Он улыбнулся и щелкнул ее по носу.
— А чего ты ожидала? Ты же неолитическая дикарка. А эти люди из развитого бронзового века. Убийцы. На самом деле... — Он немного привстал и вгляделся в нервных всадников на беспокойных лошадях. — На самом деле я считаю, что они — сыновья Кириду. Они ищут путь в потусторонний мир, где собираются украсть тело женщины, которая стережет тьму. И изнасиловать ее. Забрать наверх и подчинить себе призраков из ее души.
— И что произойдет?
— Я еще не знаю всю историю. Они попытаются войти в потусторонний мир, но их поймает лабиринт, который будет появляться там, куда они поедут. Я не очень уверен в последствиях и не знаю, сумеют ли они убежать...

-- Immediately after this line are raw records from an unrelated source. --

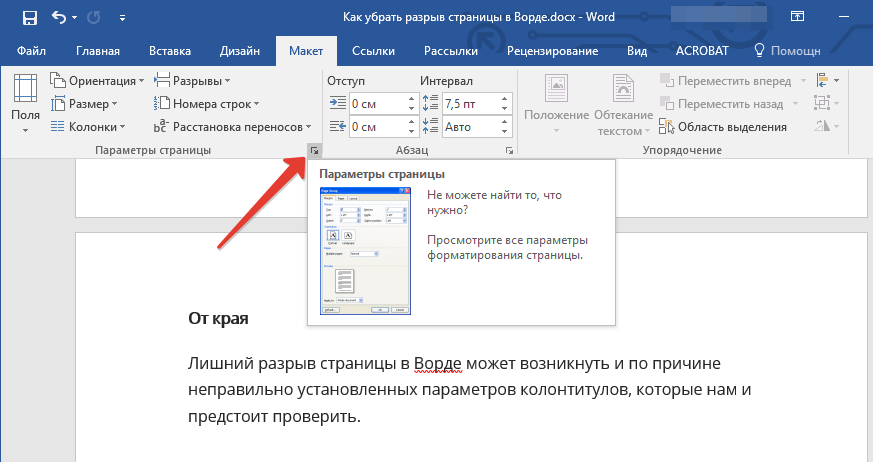Click the Align objects icon
Screen dimensions: 873x462
coord(827,81)
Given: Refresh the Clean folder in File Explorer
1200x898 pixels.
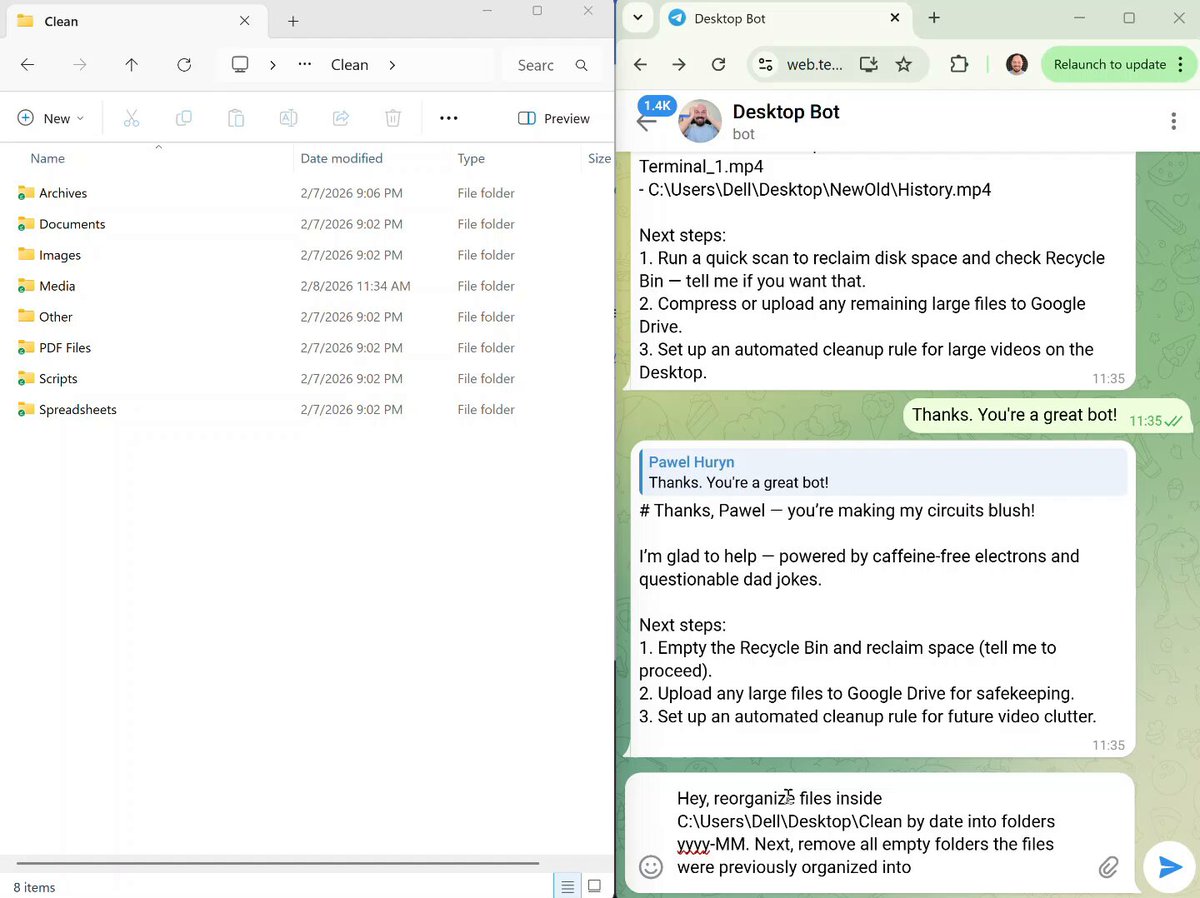Looking at the screenshot, I should 184,65.
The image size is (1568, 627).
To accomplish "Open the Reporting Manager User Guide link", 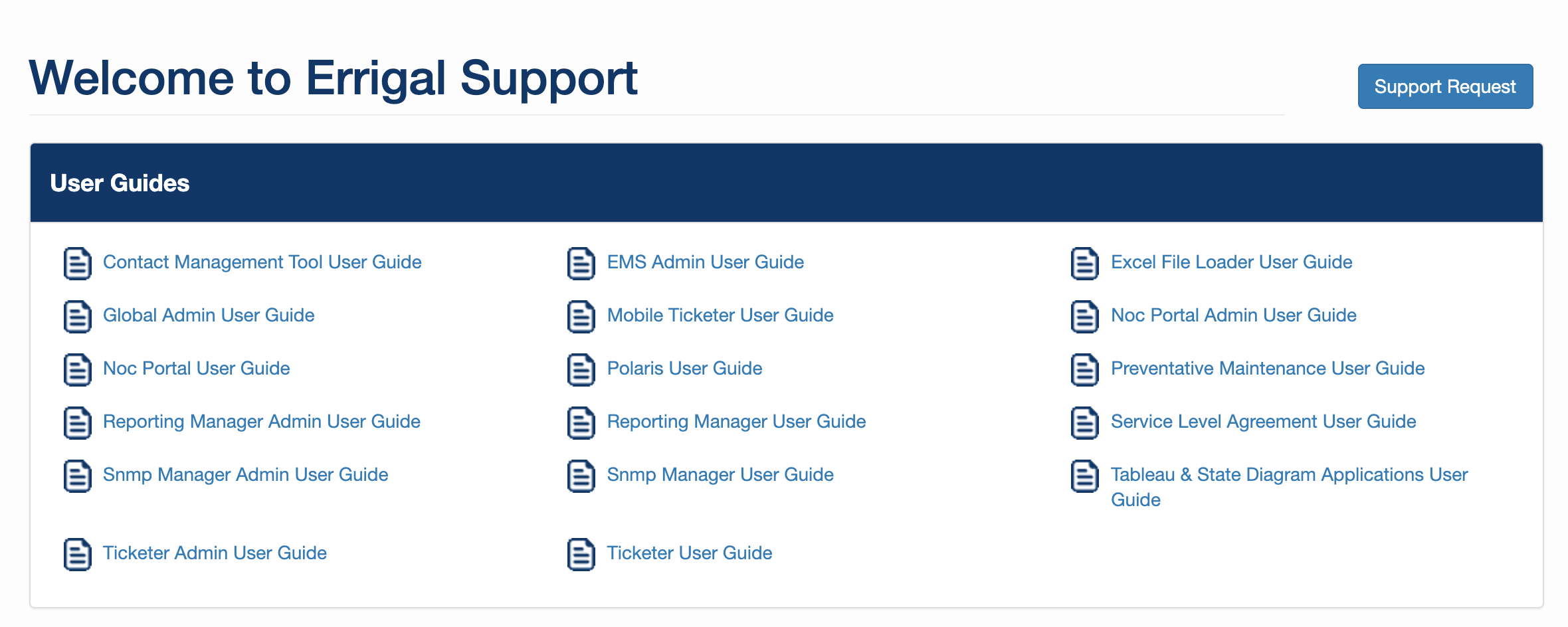I will point(735,422).
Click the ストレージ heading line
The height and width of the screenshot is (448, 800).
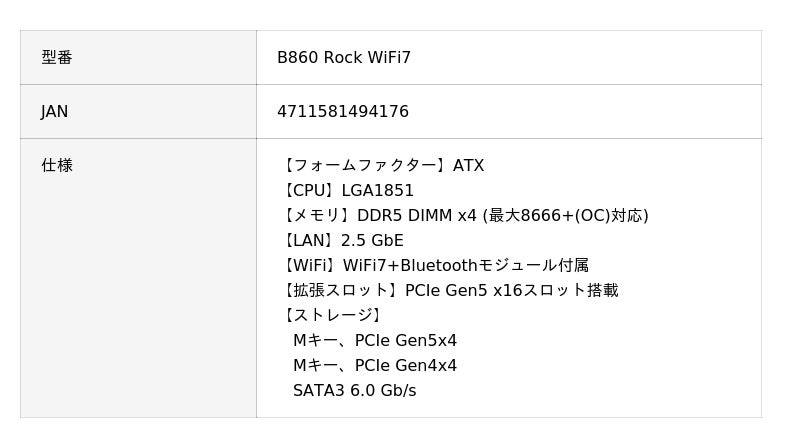pyautogui.click(x=332, y=316)
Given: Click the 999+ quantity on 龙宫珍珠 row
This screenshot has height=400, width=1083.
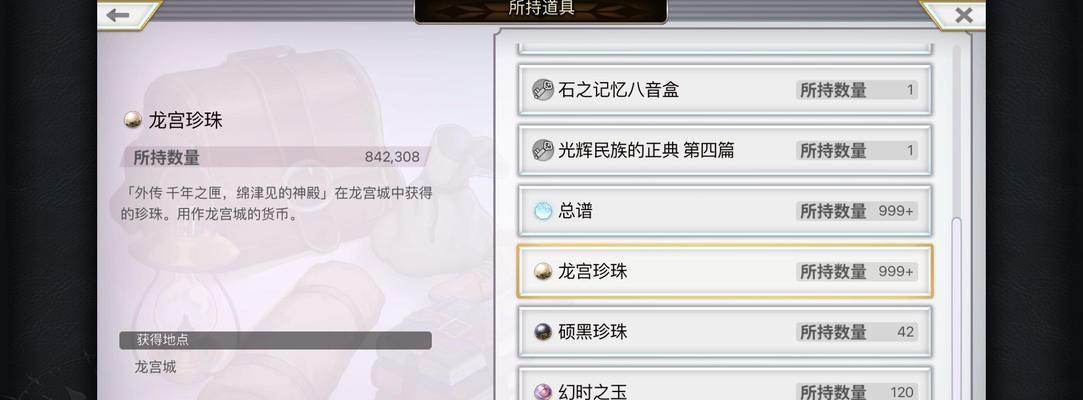Looking at the screenshot, I should [x=896, y=272].
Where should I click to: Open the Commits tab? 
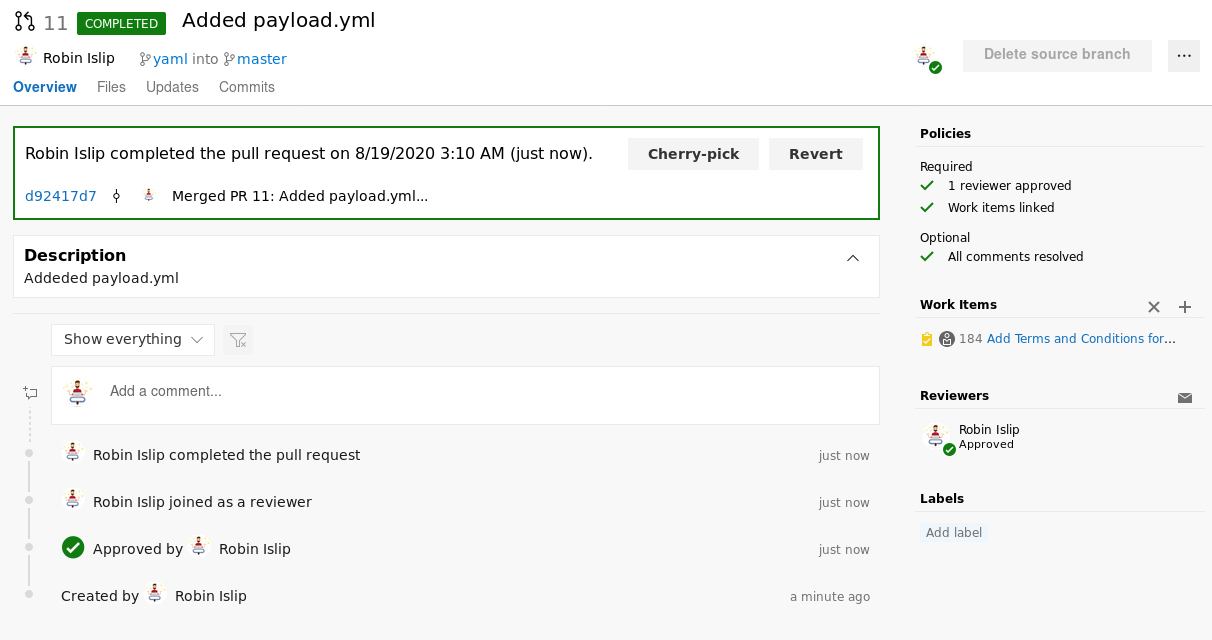click(x=247, y=87)
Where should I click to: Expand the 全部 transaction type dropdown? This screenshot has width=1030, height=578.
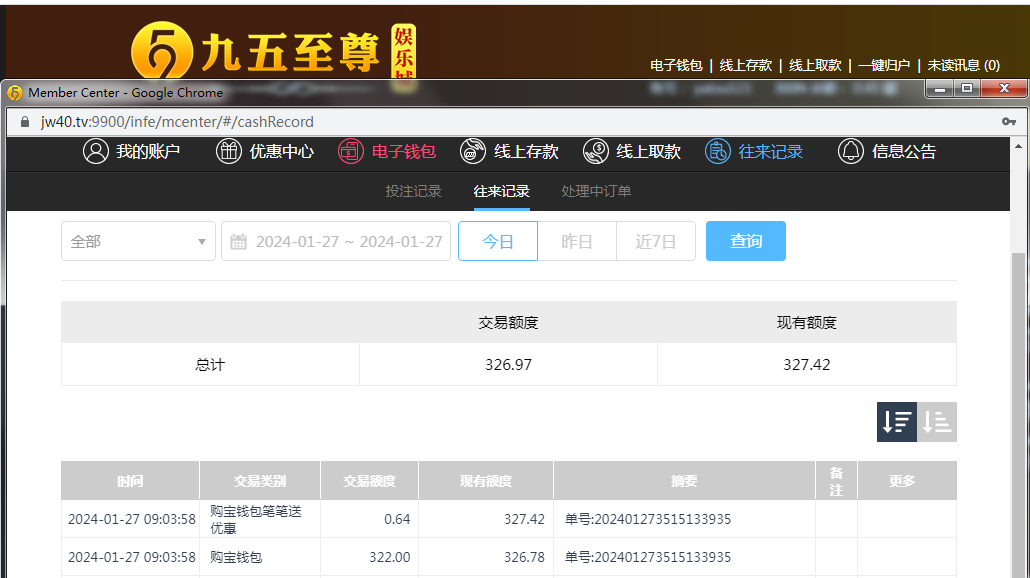pos(138,241)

Мортен кивнула, как если бы поняла каждое слово. Она с восхищением посмотрела на беспокойных всадников, ждавших на болоте.
— Так вот куда они собрались... — сказала она. — В потусторонний мир. Лавондисс…
Уин-райятук, не выдержав, засмеялся, хотя и очень тихо. Мортен тоже неуверенно улыбнулась.
— Что здесь смешного?
— Ничего, — ответил ее отец. — Ничего смешного. Ты совершенно права. Все, кто идут по этой реке, ищут путь в Лавондисс. Говорят, что там души людей не привязаны к времени. Лавондисс — свобода. Лавондисс — путь домой...
Внезапно ему стало грустно. Он знал о Лавондиссе только то, что ему рассказали мифаго, с которыми он сумел пообщаться. В этом месте время взбунтовалось, возможно там не было времени вообще... и там был его дом. Сейчас он почувствовал это особенно сильно. Думать о Лавондиссе — все равно, что думать об Оксфорде и Энни; думать о жизни, о которой он никогда полностью не забывал.
Он должен был более настойчиво пытаться проникнуть в сердце леса. А он поддался слабости тела, возрасту и здравому смыслу, которые твердили: остепенись, отдохни, сдайся.
Он — путешественник, который должен вернуться назад. Большую часть жизни он смотрел, как мимо него проходили люди всех возрастов, семьи, кланы, даже армии — все одержимые духом приключений… Они выходили из тесных пространств человеческого разума и — через время, лес и опавшие листья — шли туда, где могли найти свободу.